Metrópoles pós-pandemia exigem novas políticas públicas
Desde a década de 1980, quando a racionalidade neoliberal foi se impondo enquanto dominante, o estado de crise deixou de ser um fenômeno pontual e abrupto e tornou-se permanente. As crises passaram a justificar a afirmação da racionalidade neoliberal de redução do tamanho do Estado, destruição de direitos e de políticas sociais, aprofundando a concentração de riquezas ao redor do globo
A pandemia evidenciou tanto a necessidade de coordenação interinstitucional e articulada quanto a dimensão complexa das desigualdades nas grandes metrópoles brasileiras. Repensar a articulação dos espaços e a geração de um sistema diferente de governança das políticas econômicas, sociais e urbanísticas é fundamental para que haja coerência entre os espaços da economia, os espaços da política e a vida na cidade.
Esse momento de crise pode ser uma oportunidade de reavaliar as cidades e seus problemas e propor futuros planos que priorizem a “economia circular”, equacionem a necessidade de garantir “prosperidade sem crescimento” e considerem resiliência como parte de um processo de busca de futuros sustentáveis, minimamente estáveis, ancorados em recursos locais e que, sobretudo, proponham intolerância radical aos padrões de desigualdade que vivemos até agora.

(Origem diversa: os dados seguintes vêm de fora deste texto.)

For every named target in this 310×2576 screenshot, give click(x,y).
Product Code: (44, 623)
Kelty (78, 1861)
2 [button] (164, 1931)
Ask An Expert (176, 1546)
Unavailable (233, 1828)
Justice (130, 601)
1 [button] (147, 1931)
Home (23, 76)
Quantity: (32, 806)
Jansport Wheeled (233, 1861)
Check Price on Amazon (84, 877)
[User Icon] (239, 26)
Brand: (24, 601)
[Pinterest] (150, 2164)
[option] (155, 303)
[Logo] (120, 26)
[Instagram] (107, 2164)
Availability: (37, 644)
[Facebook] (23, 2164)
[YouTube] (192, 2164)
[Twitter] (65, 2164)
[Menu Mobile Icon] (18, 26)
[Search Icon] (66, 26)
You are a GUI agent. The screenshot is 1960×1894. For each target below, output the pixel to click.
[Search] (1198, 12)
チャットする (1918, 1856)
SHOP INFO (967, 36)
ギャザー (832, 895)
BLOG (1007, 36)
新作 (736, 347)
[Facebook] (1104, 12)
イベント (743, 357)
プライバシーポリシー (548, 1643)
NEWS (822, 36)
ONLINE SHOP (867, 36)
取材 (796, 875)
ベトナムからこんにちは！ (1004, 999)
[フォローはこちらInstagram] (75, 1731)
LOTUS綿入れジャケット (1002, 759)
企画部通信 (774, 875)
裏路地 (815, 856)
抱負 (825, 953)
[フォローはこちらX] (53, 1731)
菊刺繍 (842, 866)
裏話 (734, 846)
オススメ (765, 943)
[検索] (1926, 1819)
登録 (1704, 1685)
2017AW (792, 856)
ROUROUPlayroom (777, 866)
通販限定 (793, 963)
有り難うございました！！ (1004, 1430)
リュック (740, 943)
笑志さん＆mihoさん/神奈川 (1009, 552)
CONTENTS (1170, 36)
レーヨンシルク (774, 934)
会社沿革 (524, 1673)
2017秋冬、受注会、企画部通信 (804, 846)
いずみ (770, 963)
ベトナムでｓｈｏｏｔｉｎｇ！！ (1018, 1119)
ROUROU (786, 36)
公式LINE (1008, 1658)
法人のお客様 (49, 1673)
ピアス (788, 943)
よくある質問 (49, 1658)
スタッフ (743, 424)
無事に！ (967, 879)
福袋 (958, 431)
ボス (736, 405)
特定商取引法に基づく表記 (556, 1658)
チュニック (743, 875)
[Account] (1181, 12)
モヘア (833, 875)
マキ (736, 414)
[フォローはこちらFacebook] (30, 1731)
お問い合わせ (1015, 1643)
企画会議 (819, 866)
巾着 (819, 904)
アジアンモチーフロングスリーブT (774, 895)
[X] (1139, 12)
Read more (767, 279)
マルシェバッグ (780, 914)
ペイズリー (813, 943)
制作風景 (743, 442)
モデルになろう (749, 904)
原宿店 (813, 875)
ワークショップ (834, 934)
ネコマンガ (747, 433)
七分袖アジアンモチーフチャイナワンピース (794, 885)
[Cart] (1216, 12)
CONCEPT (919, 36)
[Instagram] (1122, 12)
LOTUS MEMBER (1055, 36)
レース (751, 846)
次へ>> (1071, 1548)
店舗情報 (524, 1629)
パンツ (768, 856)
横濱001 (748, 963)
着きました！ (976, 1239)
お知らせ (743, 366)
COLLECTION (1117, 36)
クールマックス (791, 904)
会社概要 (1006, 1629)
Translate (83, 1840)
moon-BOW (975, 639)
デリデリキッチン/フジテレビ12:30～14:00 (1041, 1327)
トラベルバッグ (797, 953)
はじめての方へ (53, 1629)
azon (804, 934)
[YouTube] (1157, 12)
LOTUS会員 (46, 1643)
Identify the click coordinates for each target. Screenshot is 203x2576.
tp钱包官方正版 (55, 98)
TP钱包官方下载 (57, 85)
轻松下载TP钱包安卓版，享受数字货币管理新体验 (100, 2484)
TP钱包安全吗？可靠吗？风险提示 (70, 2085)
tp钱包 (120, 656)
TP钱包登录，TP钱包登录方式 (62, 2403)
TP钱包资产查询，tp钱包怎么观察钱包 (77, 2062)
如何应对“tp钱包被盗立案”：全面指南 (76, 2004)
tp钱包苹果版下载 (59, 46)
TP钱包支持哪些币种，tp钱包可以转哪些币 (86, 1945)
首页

O desafio será, sem abrir mão das redes globais de troca, reconhecer e valorizar oportunidades que beneficiem prioritariamente a sociedade local. Trata-se de um meio termo entre protecionismo e globalismo a ser desenhado com engajamento político e compromisso social. Para tanto, fica evidente a necessidade – para espanto dos defensores da liberdade econômica acima de tudo – de fortalecimento das instituições e da regulação estatal, nos moldes da reconstrução ocorrida nos anos 1930 e das políticas de industrialização dos anos 1950 no Brasil. Desta vez, tendo em conta uma sociedade conectada em tempo real, com um elevado grau de financeirização do capital e passando por um processo de desindustrialização desde o final dos anos 1980, acelerado nos anos 2010.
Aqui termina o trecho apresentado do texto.